Over at JAM Inc, three years of work are coming together at the La Jolla home helped design. Pause and look:
Yup. I would have just called a spade a spade, put an air mattress down, and gone for lattes but the Jamster brought in $3 million worth of furniture (including some tufts chairs that had our Senior Editor convalescing with joy).
Things are going great. Chessie their golden retriever is there hanging art. Jeffrey wore some rad driving moccasins. The bed is missing (OK, not great but Ross lays the smackdown because "nice is for ice cream" -- but what does that mean for gelato, Ross? How do you treat the gelato?).
Then the clients show up in the middle of the process. And the reaction is anything but effusive. They hate the rug (if it is non refundable I'll take it boys).
Even the baby is critical!
Thankfully once it's actually finished the clients adore it. And thank G-d, because as Jeffrey admits, his job is more stressful than the president. That's why Obama hired Michael Smith he couldn't handle the pressure! (And look at what that guy did to the Oval Office.)

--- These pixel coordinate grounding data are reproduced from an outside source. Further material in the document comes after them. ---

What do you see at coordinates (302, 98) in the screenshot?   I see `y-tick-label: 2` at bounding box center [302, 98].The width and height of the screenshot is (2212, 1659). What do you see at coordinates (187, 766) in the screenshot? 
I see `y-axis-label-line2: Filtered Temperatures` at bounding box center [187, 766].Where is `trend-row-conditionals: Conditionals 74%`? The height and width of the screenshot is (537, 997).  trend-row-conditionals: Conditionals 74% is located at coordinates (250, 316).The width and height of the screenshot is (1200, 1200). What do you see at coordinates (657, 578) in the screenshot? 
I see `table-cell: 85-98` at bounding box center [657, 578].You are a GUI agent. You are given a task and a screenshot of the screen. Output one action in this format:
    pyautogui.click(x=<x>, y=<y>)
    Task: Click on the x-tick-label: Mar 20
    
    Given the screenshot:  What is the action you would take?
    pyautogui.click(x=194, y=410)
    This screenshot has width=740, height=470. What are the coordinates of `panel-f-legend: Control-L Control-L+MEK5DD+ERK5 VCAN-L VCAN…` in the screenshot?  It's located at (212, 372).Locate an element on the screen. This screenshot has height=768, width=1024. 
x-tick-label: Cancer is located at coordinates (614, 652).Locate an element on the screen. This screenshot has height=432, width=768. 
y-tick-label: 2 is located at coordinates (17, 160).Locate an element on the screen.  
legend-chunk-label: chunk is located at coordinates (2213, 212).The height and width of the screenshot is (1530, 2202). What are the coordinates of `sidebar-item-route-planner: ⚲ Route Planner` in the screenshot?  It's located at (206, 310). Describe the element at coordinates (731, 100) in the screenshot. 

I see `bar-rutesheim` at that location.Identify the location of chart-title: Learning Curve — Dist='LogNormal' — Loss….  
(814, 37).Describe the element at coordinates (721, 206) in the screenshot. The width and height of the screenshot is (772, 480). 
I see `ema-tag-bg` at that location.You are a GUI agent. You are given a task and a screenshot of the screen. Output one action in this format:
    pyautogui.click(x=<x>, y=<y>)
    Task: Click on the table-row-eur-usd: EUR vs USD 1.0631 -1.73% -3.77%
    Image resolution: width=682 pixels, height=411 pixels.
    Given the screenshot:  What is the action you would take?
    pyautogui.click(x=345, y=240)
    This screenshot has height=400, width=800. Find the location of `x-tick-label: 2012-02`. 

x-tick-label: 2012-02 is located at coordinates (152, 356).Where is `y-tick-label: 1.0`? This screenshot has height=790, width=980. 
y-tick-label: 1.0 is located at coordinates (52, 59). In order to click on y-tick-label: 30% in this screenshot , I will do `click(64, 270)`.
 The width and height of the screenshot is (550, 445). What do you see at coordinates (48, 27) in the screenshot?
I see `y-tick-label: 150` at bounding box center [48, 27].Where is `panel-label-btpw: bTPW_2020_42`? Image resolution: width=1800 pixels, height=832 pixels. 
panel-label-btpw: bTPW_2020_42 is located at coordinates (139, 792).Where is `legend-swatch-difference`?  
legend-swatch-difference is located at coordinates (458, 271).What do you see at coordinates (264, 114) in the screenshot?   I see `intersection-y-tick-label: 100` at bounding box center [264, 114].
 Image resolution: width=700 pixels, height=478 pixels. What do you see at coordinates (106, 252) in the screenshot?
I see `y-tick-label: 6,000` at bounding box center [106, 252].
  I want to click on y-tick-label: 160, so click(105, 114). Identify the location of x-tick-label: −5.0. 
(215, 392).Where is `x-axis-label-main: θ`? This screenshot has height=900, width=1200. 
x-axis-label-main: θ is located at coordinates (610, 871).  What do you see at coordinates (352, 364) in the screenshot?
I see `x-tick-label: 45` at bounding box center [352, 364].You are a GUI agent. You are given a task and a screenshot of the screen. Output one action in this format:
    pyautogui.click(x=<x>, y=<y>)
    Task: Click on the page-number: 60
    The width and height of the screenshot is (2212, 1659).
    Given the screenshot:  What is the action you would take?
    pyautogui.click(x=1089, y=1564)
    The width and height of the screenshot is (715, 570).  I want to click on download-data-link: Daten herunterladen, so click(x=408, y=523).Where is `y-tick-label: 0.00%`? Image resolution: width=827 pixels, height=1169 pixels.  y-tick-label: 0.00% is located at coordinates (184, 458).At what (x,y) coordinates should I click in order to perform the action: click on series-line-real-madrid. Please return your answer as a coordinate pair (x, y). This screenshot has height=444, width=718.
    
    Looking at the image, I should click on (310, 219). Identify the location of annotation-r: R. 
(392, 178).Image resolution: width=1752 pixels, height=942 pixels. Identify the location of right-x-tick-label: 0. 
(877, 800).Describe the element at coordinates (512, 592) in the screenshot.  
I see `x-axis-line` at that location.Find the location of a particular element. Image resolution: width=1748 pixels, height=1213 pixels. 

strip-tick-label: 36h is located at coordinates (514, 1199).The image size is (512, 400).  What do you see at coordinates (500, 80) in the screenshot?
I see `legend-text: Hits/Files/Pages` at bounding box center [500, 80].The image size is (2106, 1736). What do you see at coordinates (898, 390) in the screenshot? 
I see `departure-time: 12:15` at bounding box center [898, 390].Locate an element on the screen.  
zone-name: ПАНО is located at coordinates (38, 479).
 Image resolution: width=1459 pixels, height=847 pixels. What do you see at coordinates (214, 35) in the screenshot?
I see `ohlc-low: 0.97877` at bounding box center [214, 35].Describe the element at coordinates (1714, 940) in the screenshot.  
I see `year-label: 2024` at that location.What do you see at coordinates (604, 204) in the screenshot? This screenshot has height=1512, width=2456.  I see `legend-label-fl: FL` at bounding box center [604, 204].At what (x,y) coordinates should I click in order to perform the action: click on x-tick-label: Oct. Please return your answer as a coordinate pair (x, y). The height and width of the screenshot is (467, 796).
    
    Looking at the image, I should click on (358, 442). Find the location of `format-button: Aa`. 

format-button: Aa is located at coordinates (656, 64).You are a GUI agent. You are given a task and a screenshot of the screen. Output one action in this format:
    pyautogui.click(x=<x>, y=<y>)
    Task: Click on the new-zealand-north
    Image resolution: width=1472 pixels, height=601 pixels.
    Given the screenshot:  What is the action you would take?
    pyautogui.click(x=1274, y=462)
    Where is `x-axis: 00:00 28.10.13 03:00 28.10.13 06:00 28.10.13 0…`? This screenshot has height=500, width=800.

But perhaps the greatest measure of Jeffery's self proclaimed genius is his ability to convince the client why they didn't need bigger sinks
"Wealthier people have smaller sinks because they don't get their hands dirty."
This explains why I have to wash my hands in the bathtub nightly. I'm so poor.
Now to Mary Budget-Be Damned McDonald. According to MM the divorce will be accessorized. Just because the real estate agent, the divorce lawyer, and the client, say cut back, it doesn't mean one should. I'll let MM speak for herself:
"Sometimes you have to teach people what they think they want."
Yes. And what did Mary teach Kendra: that she wanted the bed in the corner; that she wanted a man named Lavin wear a chic instillation outfit and jam out to "When Love Takes Over"; a full array of nearly extinct creatures, antlers, plaid pillows, etc. Kendra if you need a permanent house guest I am completely available.